Et pour cause, les stigmates sont encore frais ; ceux de l’époque où, continuant de faire vivre le vinyle dans les années 1990 (quand le CD commençait à enterrer le format), les acteurs de la mouvance rave structuraient des normes de production aujourd’hui encore ancrées. C’est donc, pour l’identité visuelle des enregistrements, un conditionnement au plus simple : une pochette souple de couleur unie (de papier ou de carton, souvent blanche ou noire), trouée en son centre pour laisser apparaître le macaron du disque, où sont imposés les noms du morceau et de l’artiste. Sale temps pour l’artwork, alors que le format conséquent du vinyle représentait (et représente peut-être encore) le meilleur moyen de rendre hommage à l’identité visuelle d’un album. Une démarche pourtant déjà reprise (ou initiée ?) par d’autres artistes, comme Krafwerk ou New Order (à l’influence indéniable sur la structuration des musiques techno et house), dont le Blue Monday est illustré à peu de choses près de la sorte.

New Order x Peter Saville — Blue Monday (1983)

Mais si le mouvement parvient à résister au CD, ce n’est pas le cas face au numérique ; la dématérialisation de la musique est même un pas en avant pour les DJ’s, le mix devenant beaucoup plus accessible et moins onéreux.

Les sorties de musiques électroniques dansantes, jusqu’alors pour beaucoup dépourvues de pochettes, sont donc contraintes de revoir leur normes, historiquement imposées de manière fonctionnelle (se limitant au strict nécessaire, probablement par manque de moyens). Car l’époque des débuts de la numérisation de la musique correspond aussi à celle d’une première vague d’institutionnalisation des cultures que regroupe la rave, imposant nombre de changements (perçus, par certains, comme un retour à ce contre quoi le rave s’était constituée) : une catégorisation à certains formats (album, EP, single…) et, de manière générale, une adaptation des productions physique de house et techno aux standards de l’industrie musicale (incluant évidemment une pochette, mais aussi promotion et tournée).

Varg2™ & Croatian Amor – Body of Water / Body of Carbon (2020)
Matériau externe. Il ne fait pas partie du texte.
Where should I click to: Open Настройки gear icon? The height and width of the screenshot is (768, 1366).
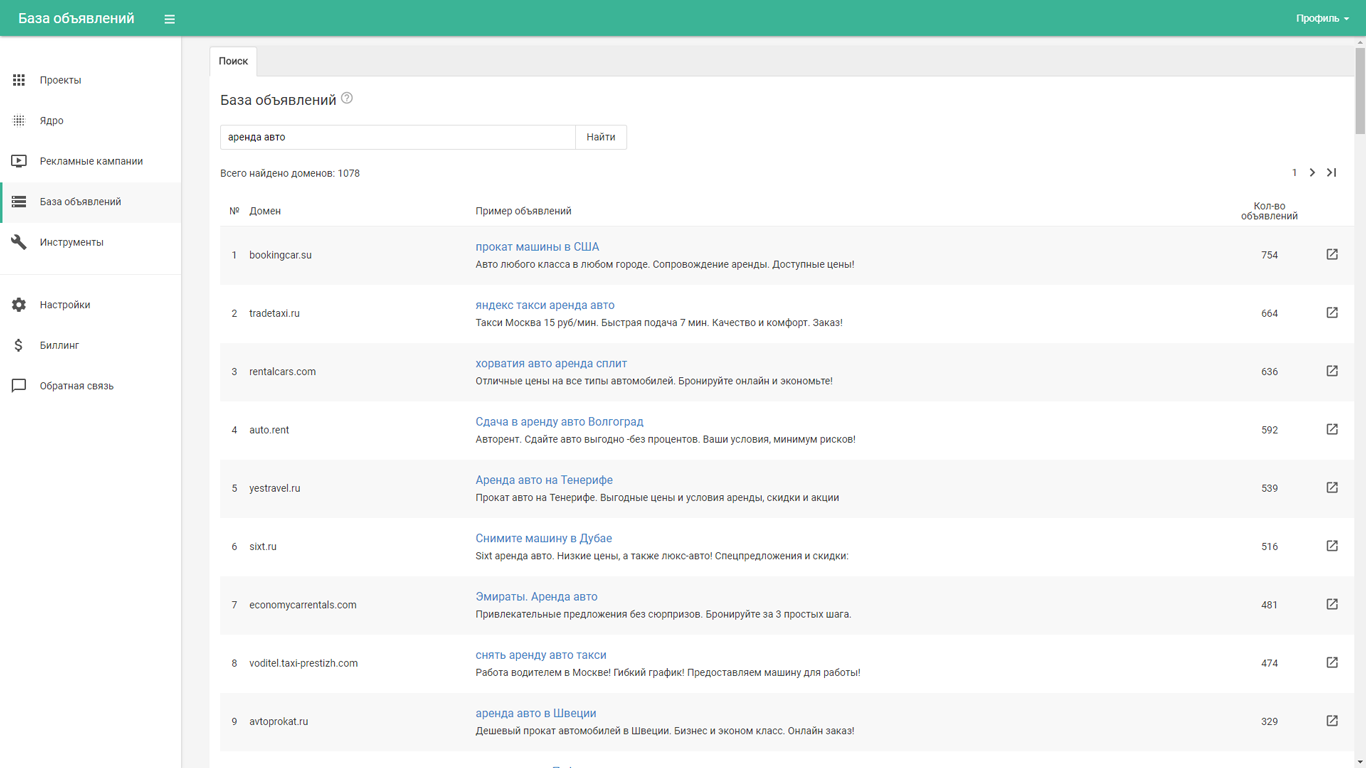coord(19,305)
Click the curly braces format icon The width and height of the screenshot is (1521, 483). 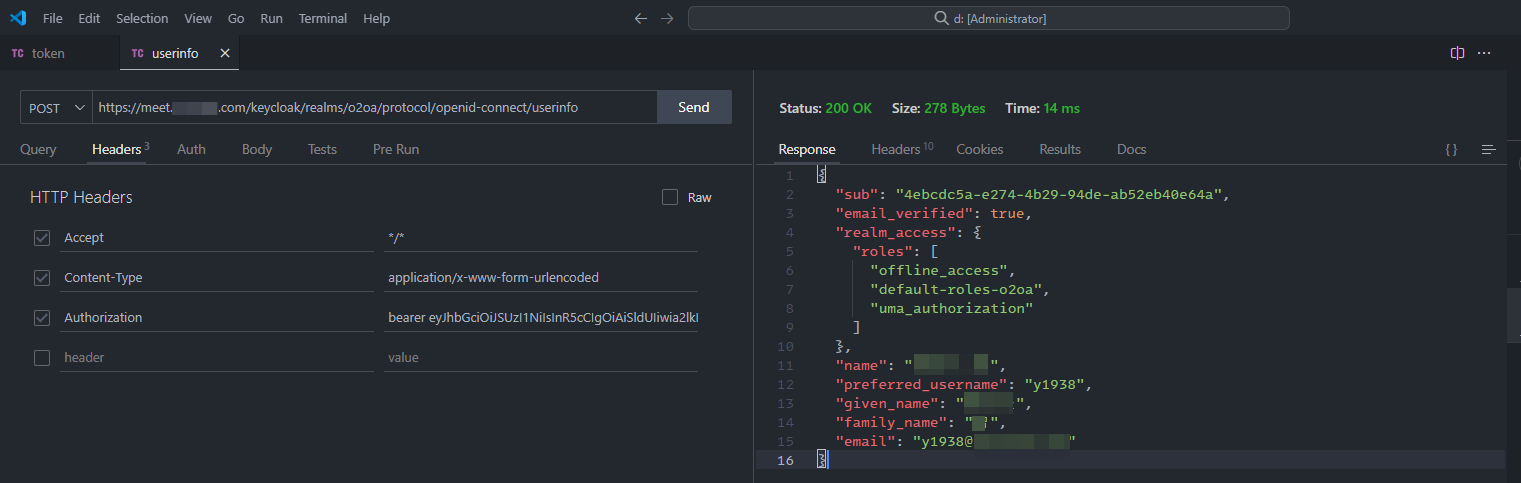click(x=1451, y=149)
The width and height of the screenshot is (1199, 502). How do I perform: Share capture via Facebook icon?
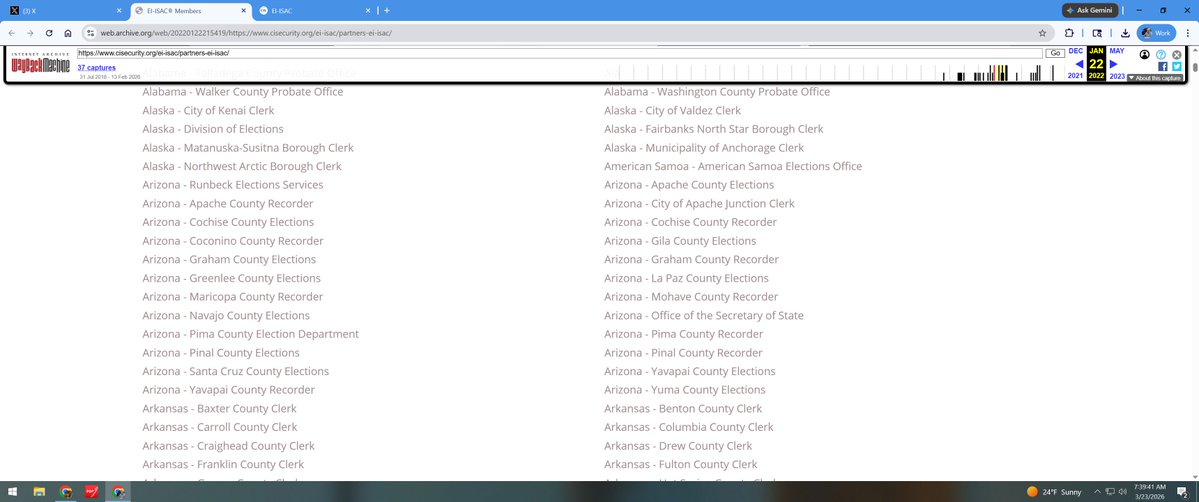pos(1162,66)
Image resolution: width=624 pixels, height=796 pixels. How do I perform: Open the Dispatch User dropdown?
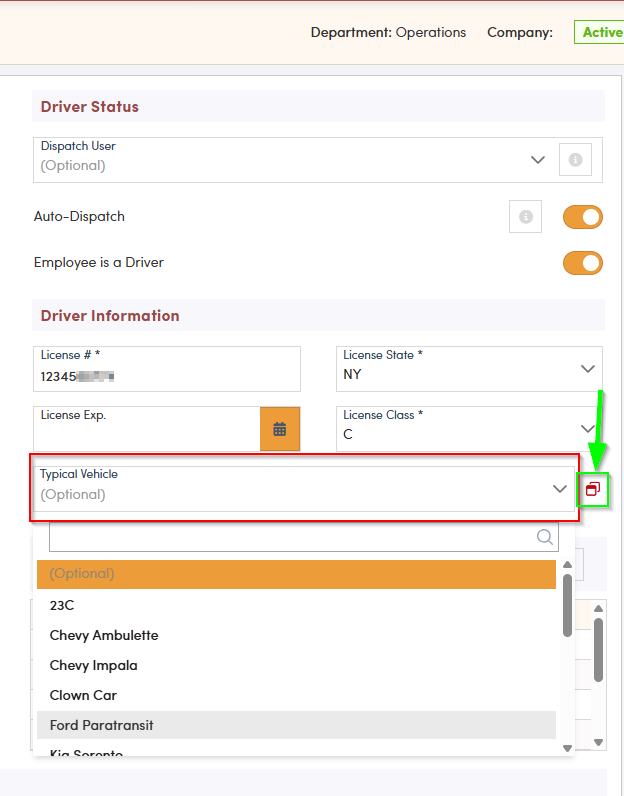(537, 160)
Pourtant, l’influence de ce mouvement, dont nombre de sorties reprennent, aujourd’hui encore, les codes (notamment les singles ou EP de musique électronique), se fait toujours sentir. Car en réponse à l’adaptation au processus de production institutionnalisé et aux caractéristiques du format numérique, l’identité visuelle de certaines productions de musiques électroniques dansantes a continué de se caractériser par l’illustration de son macaron (préférant donc le format circulaire au carré, comme pour continuer à refuser une intégration du marché institutionnalisé de la musique, mais aussi, probablement, pour rendre hommage au format vinyle).

« Miroir magique au mur »

Des projets de musiques électroniques dansantes s’étant prêtés au jeu du « véritable » artwork, difficile de dégager une tendance. Pour autant, nombre de démarches visuelles d’œuvres techno interrogent le rapport des musiques électroniques dansantes à cet héritage multiple. C’est la démarche du label Northern Electronics, qui a illustré le dernier volet de sa compilation Scandinavian Swords par un artwork chromé.

Un effet métallique reflétant, qui rappelle évidemment l’effet miroir utilisé par The xx, visuel de leur bien nommé dernier album I See You, ici invoqué pour illustrer une très hétéroclite collection de 40 titres ratissant au plus large le spectre des musiques de club.

En deux volumes, un premier consacré aux différents styles de musiques électroniques dansantes et un second regroupant des titres s’inscrivant dans des sous-genres de musiques expérimentales, la compilation explore les liaisons entre deux univers que tout semblerait opposer et pointe leur proximité et les rapports d’influences que les artistes, parfois communs, issus de ces milieux peuvent entretenir : plus que de musiques électroniques dansantes, on parle de musiques de club.

Car, tout oxymorique qu’elle soit, la liaison entre l’univers de la techno et celui de l’expérimental est un état de fait : si les sous-genres de musiques électroniques dansantes se caractérisent par une constante, celle du rythme, imposant des objectifs de construction et de transition, un pan des musiques expérimentales (particulièrement l’orientation post ou deconstructed club du genre) explore plutôt, justement, la question de la rupture.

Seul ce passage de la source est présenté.